REVIEWS | Forum Opera

Carré d’as

Une Adriana Lecouvreur en version de concert, c’est autant de perdu pour le spectacle. Plus de coulisses de la Comédie française, plus de fête chez le Prince de Bouillon, mais c’est autant de gagné pour l’orchestre, qui, placé sur la scène, rend visible le brio, la pétulance, la sensualité Art Nouveau (on disait Liberty en Italie) de l’orchestration de Francesco Cilea. Plaisir de voir l’excellent Orchestre de l’Opéra de Lyon en pleine lumière sur le podium de l’Auditorium…Le pétulant directeur musical de l’Opéra de Lyon [Daniele Rustioni], silhouette légère, mollet tendu, geste vif-argent, ne négligera rien de la palette multicolore et poudroyante de Cilea. Ni de ses grandes houles lyrico-voluptueuses aux harmonies riches en glucides, et sa direction tiendra toutes ses promesses et davantage encore…

Un opéra de chef

“La scène finale du 2 est un étonnant moment de théâtre musical (on songe à la scène homologue des Noces de Figaro) où l’on voit Adriana aider à la fuite de la Princesse. C’est uniquement par les couleurs de l’orchestre et sa respiration savamment conduite par Daniele Rustioni que se construit ici, à partir d’un bel interlude orchestral, moment suspendu quasi chambriste, un exaltant crescendo où s’entremêlent tous les thèmes, le « Tu sei la mia vittoria » de Maurice, absent mais présent dans les voix des deux femmes, le « O vagabonda » de la Princesse, « l’umile ancilla » d’Adriana. Opéra de solistes certes, et il faut que les quatre protagonistes soient à égalité, c’est le cas à Lyon, mais d’abord opéra de chef et cette version de concert le démontre à l’envi.

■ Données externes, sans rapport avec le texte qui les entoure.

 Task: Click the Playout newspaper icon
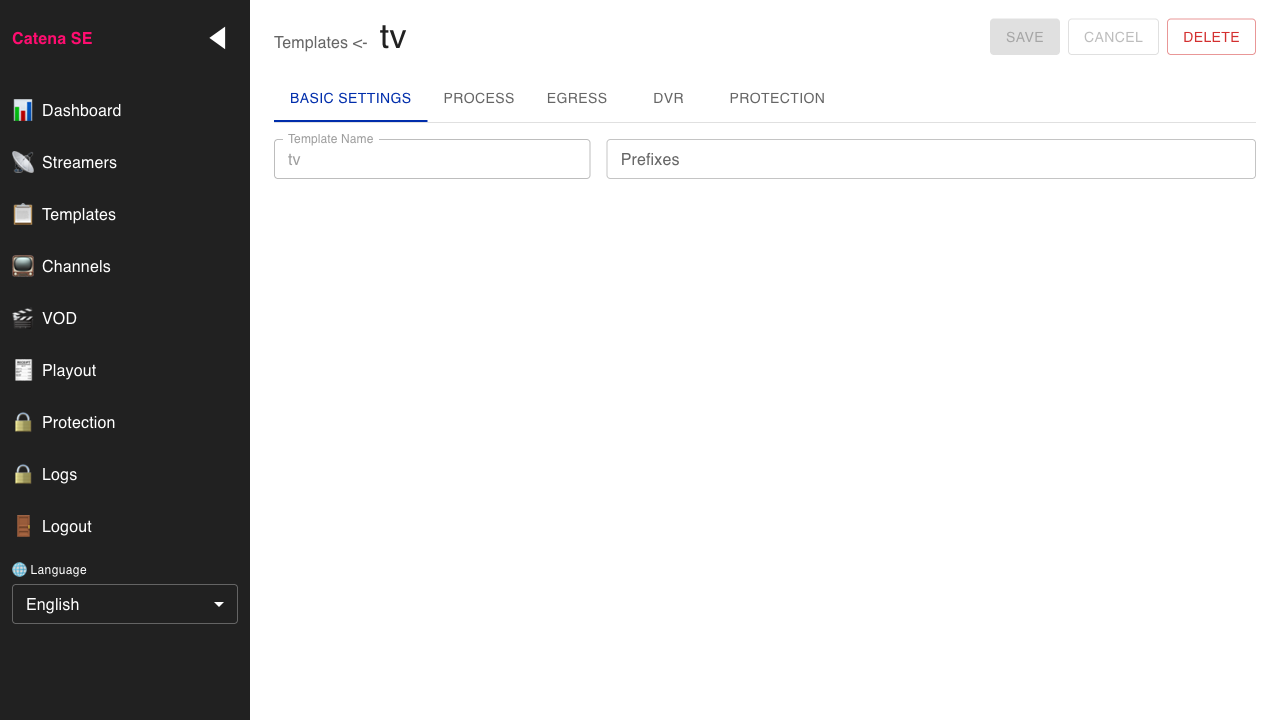tap(23, 370)
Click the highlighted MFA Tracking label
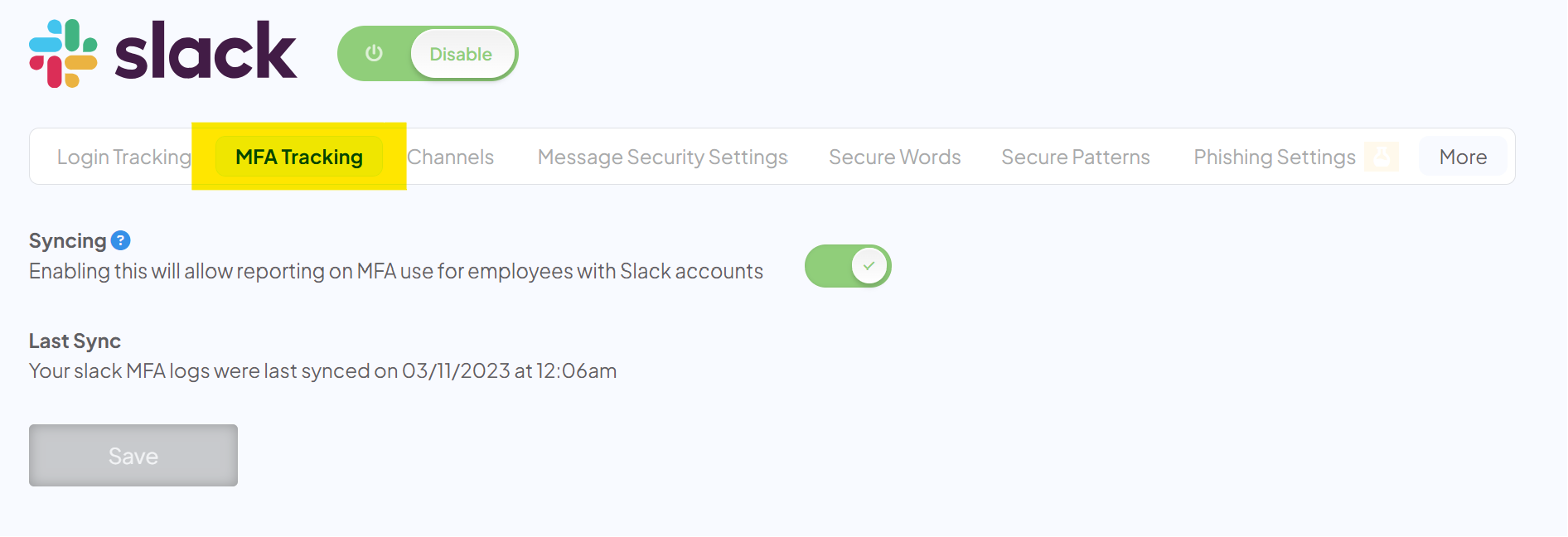 pos(298,157)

Ce que l’on constatera à nouveau lors du divertissement dansé du troisième acte. Les dix-neuf voix féminines du Chœur de l’Opéra de Lyon feront des prodiges de suavité dans « Dormi, dormi, o pasterello – Bel Pastor di Frigia » et l’orchestre mettra en valeur des pages symphoniques qui semblent se souvenir des ballets de Delibes, tour à tour pastorales, acidulées ou bruyamment chevaleresques. …

…Partition décidément très riche, où Cilea (qui après elle ne composera plus que Gloria, tragédie lyrique créée en 1907 et en restera là) semble vouloir s’essayer à tout, multipliant les changements d’ambiance, de tempo, de couleur orchestrale, les tensions et les détentes. Et Rustioni, tout en nerfs, en précision, mais onctueux quand il le faut, dans une évidente complicité avec l’orchestre, la défend bec et ongles…

…C’est la harpe qui, sotto voce, délivrera l’ultime accord parfait de ce concert qui l’aura été, lui aussi.”